Speakers 2021


Aishwarya Agrawal

Bio: Aishwarya Agrawal is an Assistant Professor in the Department of Computer Science and Operations Research at University of Montreal. She is also a Canada CIFAR AI Chair and a core academic member of Mila — Quebec AI Institute. She also spends one day a week at DeepMind (Montreal office) as a Research Scientist. Aishwarya completed her PhD in Aug 2019 from Georgia Tech, working with Dhruv Batra and Devi Parikh. Aishwarya’s research interests lie at the intersection of computer vision, deep learning and natural language processing. Aishwarya is a recipient of the Canada CIFAR AI Chair Award, Georgia Tech 2020 Sigma Xi Best Ph.D. Thesis Award, Georgia Tech 2020 College of Computing Dissertation Award, 2019 Google Fellowship (declined), Facebook Fellowship 2019-2020 (declined) and NVIDIA Graduate Fellowship 2018-2019.

Keynote talk 1: Vision and Language: Progress and Challenges

In this talk, I will provide a brief overview of the progress we have made so far in vision and language research, highlighting various vision and language tasks and modelling paradigms. Then I will discuss some challenges that exist currently in vision and language research, focusing on the problems of language priors and visual grounding, generalization to unseen data-distributions and stringent evaluation metrics in the context of Visual Question Answering (VQA).


Tegan Maharaj

Bio: Tegan is an Assistant Professor in the Faculty of Information at the University of Toronto, an affiliate of the Vector Institute and Schwartz-Reisman Institute for Technology and Society. She is also a managing editor at the Journal of Machine Learning Research (JMLR), the top scholarly journal in machine learning, and co-founder of Climate Change AI (CCAI), an organization which catalyzes impactful work applying machine learning to problems of climate change. Prior to joining the iSchool, Tegan did her PhD at Mila and Polytechnique Montreal, where she was an NSERC and IVADO awarded scholar with Chris Pal. Her recent research has two themes (1) Real-world generalization, learning theory, and practical auditing tools (e.g. unit tests, sandboxes) to empirically evaluate learning behaviour or simulate deployment of an AI system (2) Deep representation learning & predictive methods in ecological dynamical systems for impact assessment, policy analysis, and risk mitigation, especially for common-good problems.

Keynote talk 2: Practical Directions for Responsible AI Development

Artificial intelligence (AI) systems are increasingly deployed in real-world settings, but we lack a rigorous science to understand or predict their behavior in these settings.  Even when we can formalize the problem we’re addressing in quite clear statistical terms (e.g. supervised learning on a fixed dataset), there is much we still do not understand about how and why deep nets are able to generalize as well as they do, why they fail when they do, how they will perform on out-of-distribution data. . To address these questions, I study AI systems and ‘what goes into’ them – not only data, but the broader learning environment including task design/specification, loss function, and regularization, as well as the broader societal context of deployment, including privacy considerations, trends and incentives,  norms, and human biases.  Concretely, this involves techniques like designing unit test environments to empirically evaluate learning behaviour, or sandboxing to simulate deployment of an AI system.
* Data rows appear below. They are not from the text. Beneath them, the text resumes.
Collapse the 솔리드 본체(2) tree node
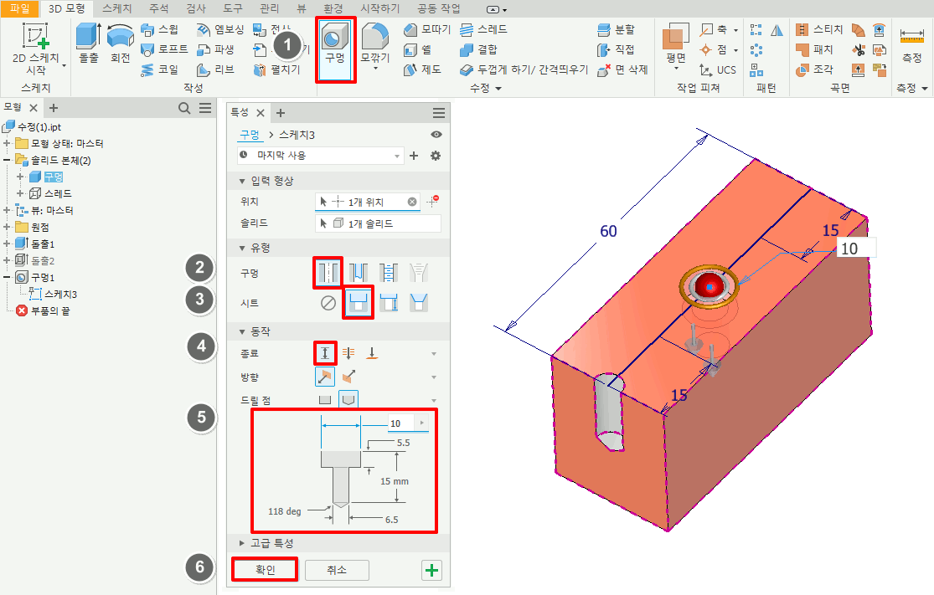 pyautogui.click(x=8, y=161)
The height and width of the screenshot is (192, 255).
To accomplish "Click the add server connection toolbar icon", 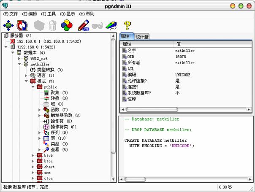I will 8,25.
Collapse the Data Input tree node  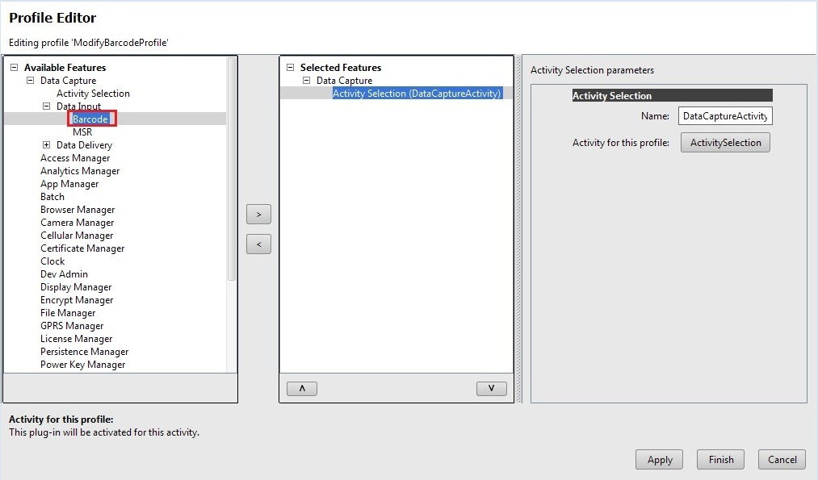pos(46,106)
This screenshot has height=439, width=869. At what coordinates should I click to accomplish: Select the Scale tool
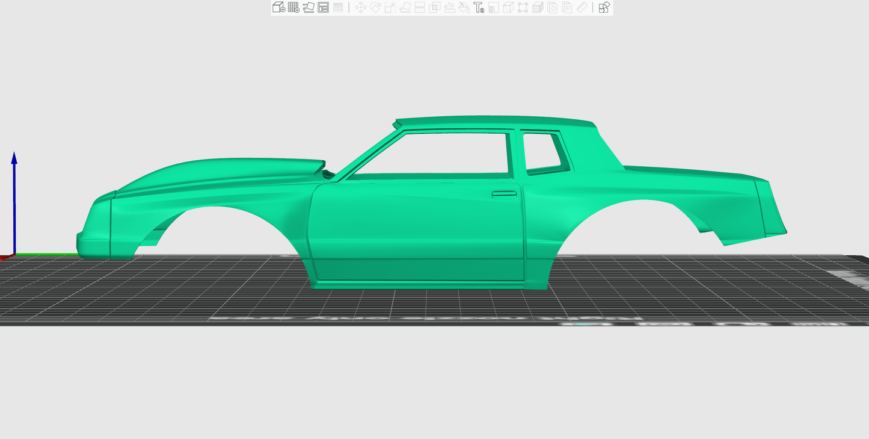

This talk will give an overview of my work, which seeks to contribute understanding and techniques to the growing science of responsible AI development, while usefully applying AI to high-impact ecological problems including climate change, epidemiology, and ecological impact assessments.


Pablo Samuel Castro

Bio: Pablo Samuel was born and raised in Quito, Ecuador, and moved to Montreal after high school to study at McGill, eventually obtaining his masters and PhD at McGill, focusing on Reinforcement Learning. He is currently a staff research Software Developer in Google Research (Brain team) in Montreal, focusing on fundamental Reinforcement Learning research, Machine Learning and Creativity, and being a regular advocate for increasing the LatinX representation in the research community. He is also an active musician.

Keynote talk 3: Deep Reinforcement Learning – Challenges and Opportunities

Reinforcement learning (RL) began as a (mostly) theoretical subfield of machine learning, but has achieved a number of success stories over the last 6 years thanks to the use of deep networks (e.g. deep RL). Unfortunately, it has proved difficult to develop theoretical results for deep RL without the need of strong assumptions, resulting in a purely empirical evaluation of the performance of new deep RL algorithms; more often than not, these empirical evaluations are used for demonstrating that proposed methods are “state-of-the-art” relative to existing baselines. However, given the lack of theoretical analyses of deep RL it behooves us, as a community, to gain a better empirical understanding of RL when combined with deep networks. My research over the past year has been largely focused on this question, and I will present a series of recent findings, some surprising difficulties discovered, and opportunities for future research.